As long as humans continue to profess belief in ridiculous stories (flying horses, talking snakes, alchemy) utter, verifiable falsehoods (Jerico, some war outside of New York, virgins being inseminated by angels) and as long as they continue to place their ‘faith’ in liars (Joseph Smith, Charles Taze Russell, Ellen G. White, whoever recreated Horus as Christ) political regimes (Rome) and small groups (the two-by-twos, etc, etc) bent on social control, we continue to support an 'us/them' culture on this planet.We will continue to kill each other to 'prove' the utterly false. It's sick.

There is no pantheon of invisible beings living in the clouds; there is no old white guy who directs human traffic on this planet; there is no evidence at all that christ or mohammed or any other ‘god’ ever existed. There is MUCH, however, to quickly divest humans of these silly notions.
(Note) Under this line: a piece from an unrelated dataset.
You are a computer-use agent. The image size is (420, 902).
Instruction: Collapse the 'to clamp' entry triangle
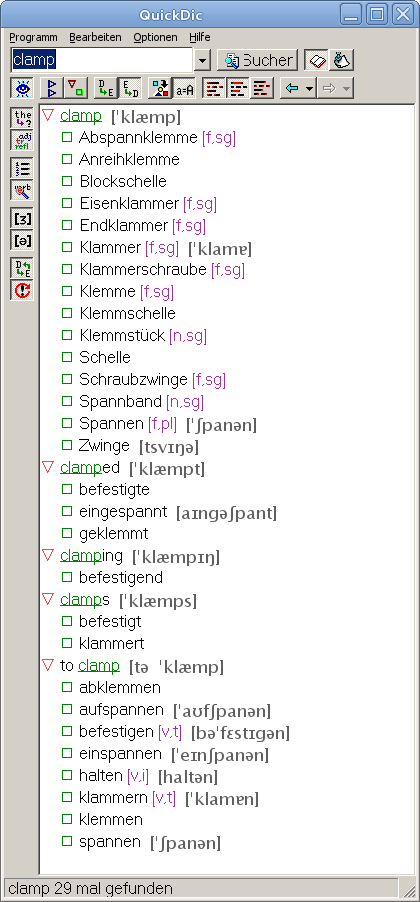click(48, 666)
There is ample, endless proof, not to mention unending wars, boiling hate, putrid social and civil conflict, to convince humans to abandon childish beliefs in unseen spirits.

And before you all get your backs up and try to convince me how wrong I am and how I’m an infidel and going to hell, read up.

Read something other than your so-called ‘holy’ texts. Find out where your religion came from, who had a hand in it and WHY.

Humans are innately moral and ethical. This is an established, testable FACT. Religion makes us immoral and unethical and prone to perpetrating hell on our fellow humans in the name of impotent imaginings.This fact is viewable by US statistics. Crime is highest in the most 'religious' states. Look it up. Or surf this blog; I have posted the research and the tables.

READ any of the following:
Richard Dawkins’ The God Delusion
Christopher Hitchens’ God is not Great
Sam Harris’s Letter to a Christian Nation and this, also from Sam Harris

And may I say, if you refuse to educate yourself, if you refuse to read Dawkins because you 'hate that man,' you cannot argue. One who can but will not read is far worse than one who cannot but desires to.

One must know all sides of the ‘argument’ in order to argue effectively. For the record, yes, I have and I can.